Painkiller Crackdown

OxyContin was developed to do good: relieve debilitating pain. But since the powerful drug debuted in 1996, it has become increasingly known for a dangerous side effect--the potential for serious addiction ("Playing With Painkillers," April 9, 2001). Abusers crush and snort the pill to get an intense narcotic rush. Some "doctor-shop" to get multiple prescriptions; others buy the drug for up to $1 per milligram on the street. In a new environment where doctors are being encouraged to treat patients more aggressively for pain, a critical new dilemma has emerged: can OxyContin be responsibly prescribed to patients who need it without being "diverted" to those who don't?

Last week the spotlight on OxyContin intensified as the Drug Enforcement Administration announced a "national strategy" to combat the painkiller's illegitimate use, including plans to step up law enforcement at local and federal levels. "This is a very potent narcotic with a serious potential for abuse," says Terrance Woodworth, deputy director of the DEA's Office of Diversion Control. The new initiative, the first against a specific brand-name drug, "is an indicator of how serious we think the problem is," Woodworth says. Purdue Pharma, the drug's manufacturer, joined the campaign last week, launching its own offensive in a 10-point plan. "We want to do everything we can to get the bad guys off the street," says Purdue's Robin Hogen, "and make the product available to patients who need it."

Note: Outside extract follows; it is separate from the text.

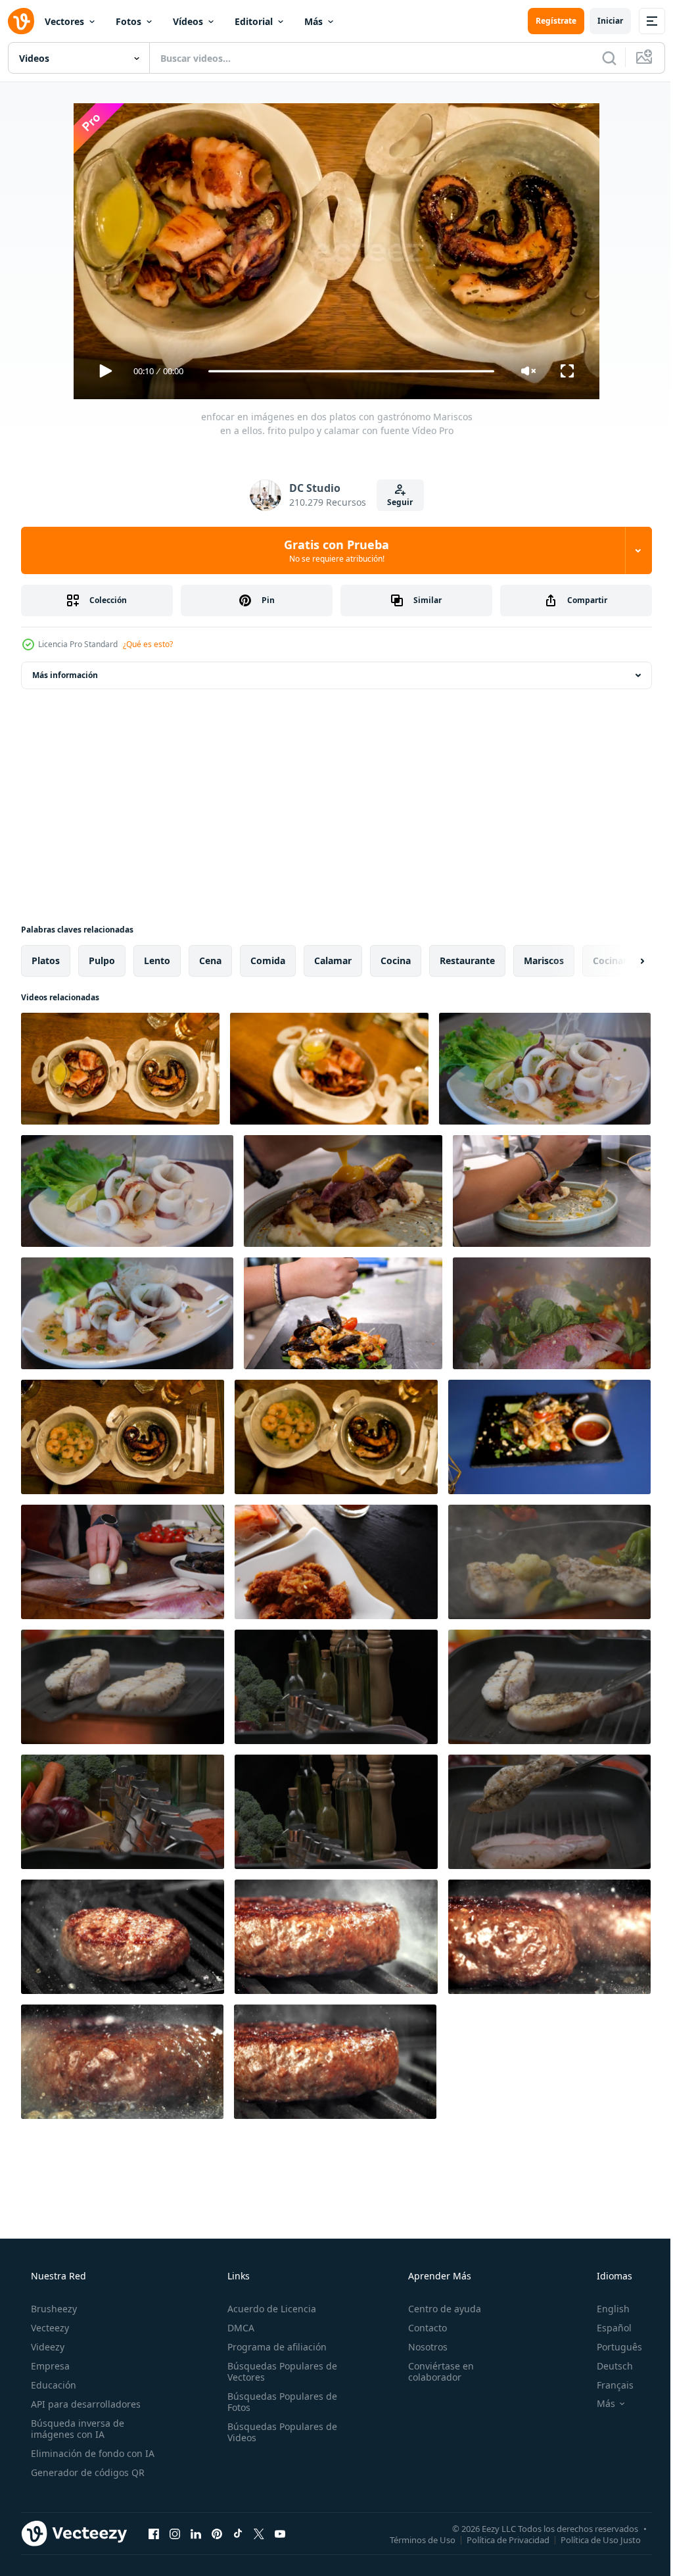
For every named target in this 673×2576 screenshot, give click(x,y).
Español (605, 2327)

The active ingredient in OxyContin, oxycodone, is also present in other painkillers, like Percocet and Percodan; for decades, the DEA has been concerned about the abuse potential of those drugs, too. But none packs the narcotic punch of OxyContin, a 12-hour time-release version. The DEA's new initiative, which comes after a recent meeting with Purdue, includes taking aggressive measures against any doctors and pharmacists responsible for abuse--revoking DEA licenses and arresting those at fault. The agency is also recommending that Purdue consider reformulating the pill to make it less subject to abuse. Other companies have made alterations in the past: a blue dye, for example, was added to Rohypnol, a so-called date-rape drug, so that it would be easier to detect if slipped into a drink.

While the DEA says OxyContin is a valuable drug, it is concerned that many doctors who are prescribing the medication don't know enough about it and are not conveying the dangers to patients--some of whom become addicted after taking the drug for routine pain. As a result the agency is recommending that Purdue present a "more balanced approach" in its marketing and distribution of the pill, especially in communication between sales reps and doctors.

Purdue says it wants to work with the agency and is stepping up its own efforts. The company is using a statistical program that analyzes demographic data about geographic areas of abuse (rural Kentucky, for example) to help predict where the next problem locales might be. "We didn't want to just sit around and wait," says Dr. J. David Haddox, Purdue's medical director. This week company officials will meet with their sales reps in some of those areas to educate them about the abuse potential and how to prevent it. The company is also launching public-service announcements about abuse aimed at teens, and in problematic areas like Maine and Virginia it is distributing tamper-resistant prescription pads to physicians. Purdue, which sold $1 billion worth of OxyContin last year, according to IMS Health, says it plans to develop new painkillers that would not be subject to abuse.

It is too soon to tell how effective any of the new initiatives will be. But the challenge is clear: clamping down on abusers without criminalizing patients.